This is a really good case to read. It involves light-curtains and lasers as “guarding” and the fact that they were not functioning. One of the machines had broken a manager’s foot when he/she entered to troubleshoot a problem (LOTO citation). The facility had put tape on the floor as an indicator rather than fixing the guarding. The Willful citation was due to the Maintenance Manager disabling a light curtain because of too many trips, causing the line to slow down. The line ran that way for three years, during which time employees voiced concerns. The response by management was to bring in a “temporary worker” and have them operate the unguarded machine.
At its facility in Alabama, Respondent manufactures gas tanks, which are later installed in motor vehicles. In the process of manufacturing and testing these gas tanks, Respondent utilizes at least three types of machines relevant to this case.
One type of machine is a Blow Mold Machine, a mainly automated machine that diecasts the plastic gas tanks.
A second type of machine is a Helium Test Machine, which injects the finished gas tanks with helium and measures levels of escaped helium to detect any leaks present in the tanks.
A third type of machine is a Pad Check Machine, which senses whether a number of rubber pads have been properly attached to the finished and tested gas tanks.
The Helium Test Machines and the Pad Check Machines are named for their “lines,” which refer to the make and model of the vehicle in which they are to ultimately be installed.
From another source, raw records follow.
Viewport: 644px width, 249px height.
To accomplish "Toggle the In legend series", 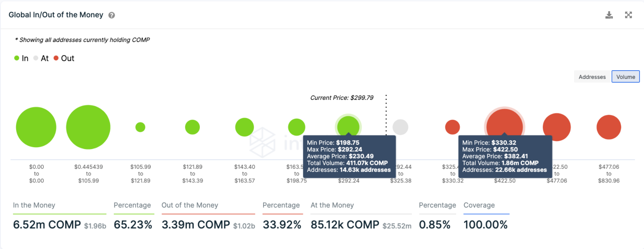I will click(21, 58).
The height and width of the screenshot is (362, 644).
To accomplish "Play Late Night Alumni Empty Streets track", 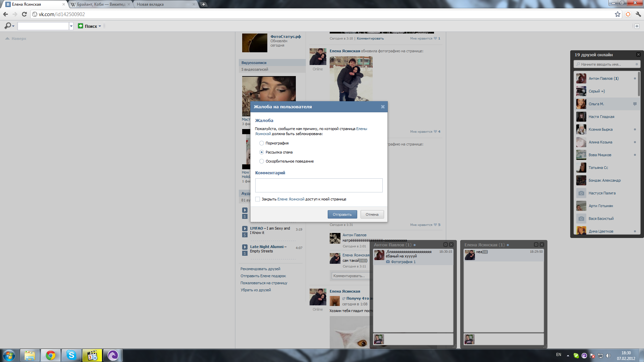I will (x=245, y=247).
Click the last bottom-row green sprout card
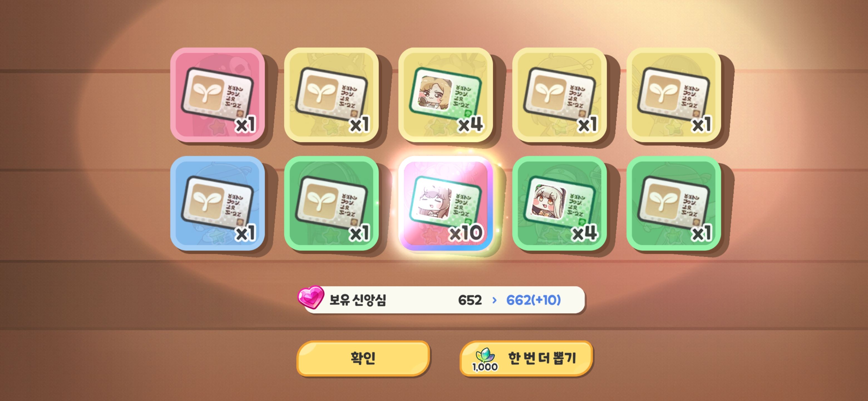This screenshot has height=401, width=868. [x=674, y=203]
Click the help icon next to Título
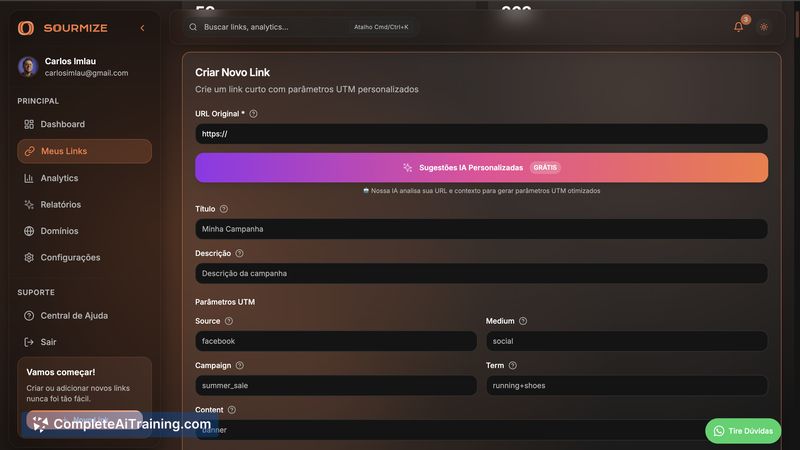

At issue here are two Helium Test Machines, the TMA Line and UMA Line Helium Test Machines (“TMA Helium Test Machine” and “UMA Helium Test Machine”), and two Pad Check Machines, the ADA and LFA Line Pad Check Machines (“ADA Pad Check Machine” and “LFA Pad Check Machine”). (Citation, at 7 & 8). If there are multiple Blow Mold Machines present in the Respondent’s facility, only “Blow Mold Machine #1” is relevant for the purposes of this case.
The Helium Test Machines are equipped with manufacturer-installed “light curtains” on the front and sides of the machine. A light curtain is a bar with a “transmitter” and a “receiver” between which invisible light beams run. If something breaks the plane of the light curtain, an employee’s hand for instance, the Helium Test Machines immediately stop mid-cycle. In a similar fashion, the Pad Check Machines are equipped with “laser safety scanners,” which create a perimeter of invisible light beams around the machines and stop the Pad Check Machines if the perimeter is disrupted.
In early 2019, OSHA received a complaint indicating the light curtains on the Helium Test Machines and the laser safety scanners on the Pad Check Machines in Respondent’s Auburn facility were not functioning properly. On February 5, 2019, OSHA sent a Compliance Safety and Health Officer (“CSHO”) to investigate this complaint. After inspecting Respondent’s facility and its manufacturing equipment and conducting interviews with employees, managers, and safety personnel, the CSHO learned the following:
Regarding the Helium Test Machines, the CSHO learned the light curtains installed on the TMA and UMA Helium Test Machines were either not functional or only partially functional at the time of his inspection and had been that way for several months.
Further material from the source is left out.